No let-up in the quest for quality
Just because price cuts are imminent, argues Michael Meacher, don't imagine environmental standards
Just because price cuts are imminent, argues Michael Meacher, don't imagine environmental standards will be allowed to slip
Much reporting of the current Ofwat price review has focused on environmental investment versus price cuts, as though it were impossible to provide for both. But that debate is false: I believe that all interests can benefit. The government's proposals for an ambitious £8 billion investment programme have been widely reported. So, too, have Ofwat's plans to make scope for a significant price cut. But the real story is in the difference we make to the local environment and the pockets of customers.
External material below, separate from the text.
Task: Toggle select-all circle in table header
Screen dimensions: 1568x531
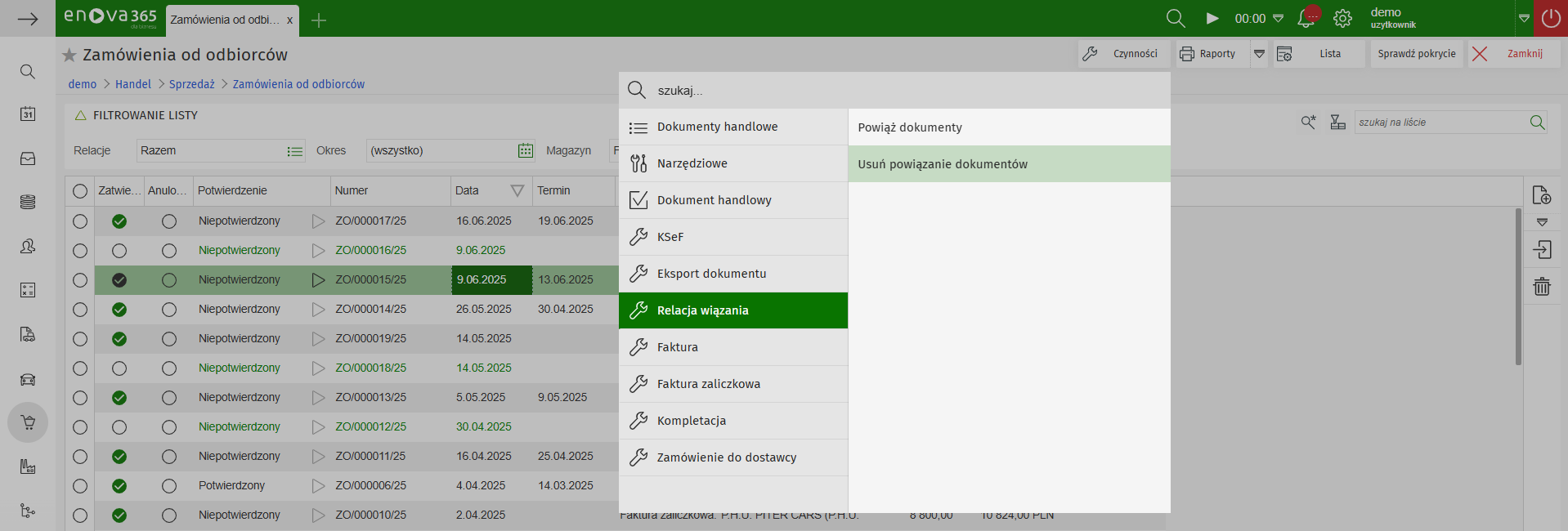Action: tap(80, 191)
Over the past ten years the environmental record of the water industry has improved. But there are still some key areas where we want to see improvements: beaches, sewage treatment, rivers and nature conservation sites.
Much more must be done to raise the standard of bathing beaches. I want to see consistent compliance not only with the mandatory standards for bathing waters but also with higher guideline standards so that more of our beaches achieve blue-flag status. In 1998 only 36 per cent of our coastal waters achieved blue-flag quality - about half the European average. This is unacceptable. I expect significant improvements, especially at key holiday resorts, as it makes them more attractive for visitors and helps the local economy. People who holiday in this country have a right to expect clean bathing water.
Water companies must also ensure that all significant sewage discharges receive at least secondary-level treatment. We do not think it right to pump raw sewage into the sea and just hope that the tides will disperse it. In particular, secondary treatment will be the minimum requirement for all coastal discharges serving populations of 2,000 or more in England and Wales (not merely those serving populations of more than 10,000, as before). I have told water companies to install secondary treatment at major coastal discharges by the end of 2000, wherever possible. In some cases more stringent tertiary-level treatment will also be required - for example, to protect bathing beaches or sites of special importance for nature conservation.
Earlier this month I announced the designation of 76 new shellfish waters and the extension of the existing 17 designations in England. This is very good news for the shellfish industry and for public health, but more importantly it will bring further improvements in water quality around our coasts and in estuaries. Water companies are already planning for the necessary investment to ensure tighter standards for discharges.
River-quality objectives provide a basic measure of river quality across England and Wales. The Environment Agency and I attach considerable importance to improving standards, not only raising compliance, but also ensuring that, once achieved, standards do not slip back. So far 82 per cent of river stretches meet the objective set for them. We have set a target of more than 90 per cent compliance by 2005.
Coastal and river quality can be adversely affected by the output of intermittent discharges from storm outflow pipes. These deposit unhygienic and distasteful solids and undo the benefits from other improvements. At the present rate of progress it would take until 2015 to deal with all the unsatisfactory discharges. The public should not have to wait that long. The programme we have announced will mean nearly 18 improvements to intermittent discharges coming on line each week in the five years to March 2005.
Many important nature conservation sites are affected by water abstraction or effluent discharges. These areas represent the best of our national heritage of wildlife habitats, geological features and landforms. We are determined to stop damage being done to these precious sites: 102 schemes have been identified for action by water companies to protect sites from the effects of sewage discharges, in most cases by combating phosphates enrichment. One river, the River Beult, in the Kentish Weald, is affected by 13 sewage works. Other key areas to be protected include high-quality rivers in Cumbria - the Eden, Ehen and Derwent - and the Fal and Helford estuaries.
We are also making vital improvements in raising further the standard of drinking water, for example by cutting lead levels, reducing the risk from cryptosporidium, phasing out the use of untreated sewage sludge on agricultural land and reducing the incidence of low-flow rivers.
As well as overall average price cuts, two further aspects of customer interest are important. First, regional price differences. Different prices do not just reflect the scale of environmental investment; they also depend on the customer base, the efficiency of a company and other local factors. It is inevitable that the price limits will vary between companies. But we have to take account of the pressure of prices on local customers in deciding the environmental programme for each company.
The second aspect is the profile of bills. Many customers have said they do not want to see a large price reduction in April 2000 followed by rising bills in subsequent years. They would prefer an initial price cut and then prices held constant in real terms. This is a matter for Ian Byatt at Ofwat, but I have sympathy with these views and have drawn them to his attention.